Young Activists and New Lawmakers Push Pelosi

"I think the energy of the activists and the new members is actually crucial for us to pass meaningful climate legislation. We can't pretend that somehow they're not important or that their ideas are fanciful—they're not [fanciful]. The question is how to channel that vision into popular and politically powerful messages, policies and, ultimately, actionable legislation."

said Paul Bledsoe, strategic advisor to the Progressive Policy Institute.


Young activists had originally demanded that Speaker Pelosi establish a Select Committee on the Green New Deal.

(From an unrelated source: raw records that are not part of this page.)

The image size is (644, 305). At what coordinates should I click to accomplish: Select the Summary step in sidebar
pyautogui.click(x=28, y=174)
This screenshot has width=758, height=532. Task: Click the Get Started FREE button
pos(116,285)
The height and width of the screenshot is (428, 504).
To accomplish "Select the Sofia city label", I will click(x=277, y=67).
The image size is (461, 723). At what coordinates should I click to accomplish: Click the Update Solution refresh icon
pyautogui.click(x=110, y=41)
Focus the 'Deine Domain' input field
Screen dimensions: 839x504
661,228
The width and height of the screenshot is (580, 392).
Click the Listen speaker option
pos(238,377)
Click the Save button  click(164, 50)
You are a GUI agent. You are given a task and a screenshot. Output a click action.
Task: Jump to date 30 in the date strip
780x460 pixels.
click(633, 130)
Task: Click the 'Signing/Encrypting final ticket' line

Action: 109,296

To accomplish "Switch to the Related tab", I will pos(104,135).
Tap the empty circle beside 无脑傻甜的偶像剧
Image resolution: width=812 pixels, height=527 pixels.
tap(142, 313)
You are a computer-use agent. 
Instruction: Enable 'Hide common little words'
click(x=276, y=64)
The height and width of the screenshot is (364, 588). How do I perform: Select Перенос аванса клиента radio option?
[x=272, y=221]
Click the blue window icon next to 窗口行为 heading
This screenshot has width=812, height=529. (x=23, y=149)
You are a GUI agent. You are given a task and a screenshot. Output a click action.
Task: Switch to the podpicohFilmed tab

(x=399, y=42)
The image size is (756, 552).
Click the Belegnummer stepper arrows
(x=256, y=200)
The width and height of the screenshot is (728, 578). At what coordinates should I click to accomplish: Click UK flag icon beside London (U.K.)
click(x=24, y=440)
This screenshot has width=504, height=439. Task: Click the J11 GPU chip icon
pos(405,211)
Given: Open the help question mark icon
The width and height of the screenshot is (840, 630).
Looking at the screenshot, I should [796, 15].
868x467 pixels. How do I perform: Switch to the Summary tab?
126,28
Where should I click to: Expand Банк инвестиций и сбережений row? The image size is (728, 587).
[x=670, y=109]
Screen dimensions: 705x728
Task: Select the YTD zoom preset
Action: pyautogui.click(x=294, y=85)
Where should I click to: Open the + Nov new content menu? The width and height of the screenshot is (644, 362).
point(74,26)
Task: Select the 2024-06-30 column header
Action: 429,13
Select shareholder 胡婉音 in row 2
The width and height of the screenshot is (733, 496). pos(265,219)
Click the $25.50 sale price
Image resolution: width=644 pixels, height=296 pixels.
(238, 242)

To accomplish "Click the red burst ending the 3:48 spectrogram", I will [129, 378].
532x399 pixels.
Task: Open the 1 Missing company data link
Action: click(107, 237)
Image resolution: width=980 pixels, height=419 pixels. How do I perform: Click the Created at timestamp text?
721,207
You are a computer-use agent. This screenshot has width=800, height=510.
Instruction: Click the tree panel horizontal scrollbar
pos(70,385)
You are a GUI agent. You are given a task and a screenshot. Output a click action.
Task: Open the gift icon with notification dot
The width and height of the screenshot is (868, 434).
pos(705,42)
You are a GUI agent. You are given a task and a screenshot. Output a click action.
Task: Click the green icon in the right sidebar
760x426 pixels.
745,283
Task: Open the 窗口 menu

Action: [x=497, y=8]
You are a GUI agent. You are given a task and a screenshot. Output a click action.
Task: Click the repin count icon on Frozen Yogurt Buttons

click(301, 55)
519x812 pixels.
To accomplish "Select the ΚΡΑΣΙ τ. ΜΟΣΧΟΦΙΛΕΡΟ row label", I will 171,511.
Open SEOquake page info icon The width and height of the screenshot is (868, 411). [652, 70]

Instead, House leadership established the Select Committee on the Climate Crisis, with no specific goal or mandate. The Select Committee also has no subpoena power or even legislative power.


Representative Kathy Castor (D) has been chosen to head this committee. Castor has received less than 1% of her campaign funds from fossil fuel companies, but has pledged to not accept any donations in the future. Yet, she echos ExxonMobil's defense against climate fraud allegations when asked by activists only to appoint members that do not accept money from fossil fuel companies, stating that it would violate First Amendment rights.


Yet, in an InsideClimate News interview with Castor, she said that she supports activists. Castor notes that she wishes that the committee could have legislative and subpoena power, but that they will work to bolster the legislative work of writing committees.



Powerful Senators Add Their Support

Minority Leader Chuck Schumer has not directly supported the Green New Deal, but has vocalized support for an infrastructure bill if it has policy for a transition to a clean energy economy. Senator Elizabeth Warren is supporting the Green New Deal as part of her 2020 presidential campaign. Representative Ocasio-Cortez thanked her on Twitter, adding "If your 2020 platform doesn't include a Green New Deal, are you really running for President?"


Representative Ocasio-Cortez's mentor, Senator Bernie Sanders, is another Senate supporter of the Green New Deal.



How To Pay For It?

A federal jobs guarantee program is something that the country hasn't seen since President Roosevelt's New Deal. A jobs guarantee will be costly for the federal government. Senator Sanders' former chief economist, Stephanie Kelton, who has long been an advocate for federal spending on social programs unrestrained by deficit concerns, argues it would be a mistake to establish a program paid for with revenue cuts or tax increases.


Representative Ocasio-Cortez and Representative Ro Khanna (D-California) argued against a House provision for the Green New Deal that offers a "pay-as-you-go" plan that the Republican party offered in 2010. This plan will offer money offsets with revenue cuts and tax increases. The Representative state that this plan does not offer good security for the Green New Deal. Edward Barbier, an economist at Colorado State University, states that the private sector also must do its part in the clean energy transition.


Barbier was commissioned by the United Nations Environment Program to develop a climate actions-and-jobs template called the "Global Green New Deal" in 2009 to help guide nations in environmental action and investments to help lift them out of the Recession of 2008. Some of those ideas were implemented; about 12 percent of Obama's economic stimulus—$118 billion—went to energy efficiency, renewable energy and other green investments, according to Barbier's research. But Barbier doesn't support a federal green jobs guarantee program. He argues that the government would be doing what the private section should be doing.



Is There a Role for Carbon Pricing?

Instead, Barbier suggests that the government should address unevenness in the economy that hold back the private sector and clean energy innovation and investments. He suggests eliminating federal fossil fuel subsidies and charging companies for environmental impacts.


This can include a carbon tax and carbon cap-and-trade programs. Kelton, while she doesn't support taxing the public to support the Green New Deal, supports punishing fossil fuel companies because it punishes polluters and is a good monetary source for the Green New Deal. This takes the environmental policy part of the Green New Deal into the equity and justice part to help pay for the deal.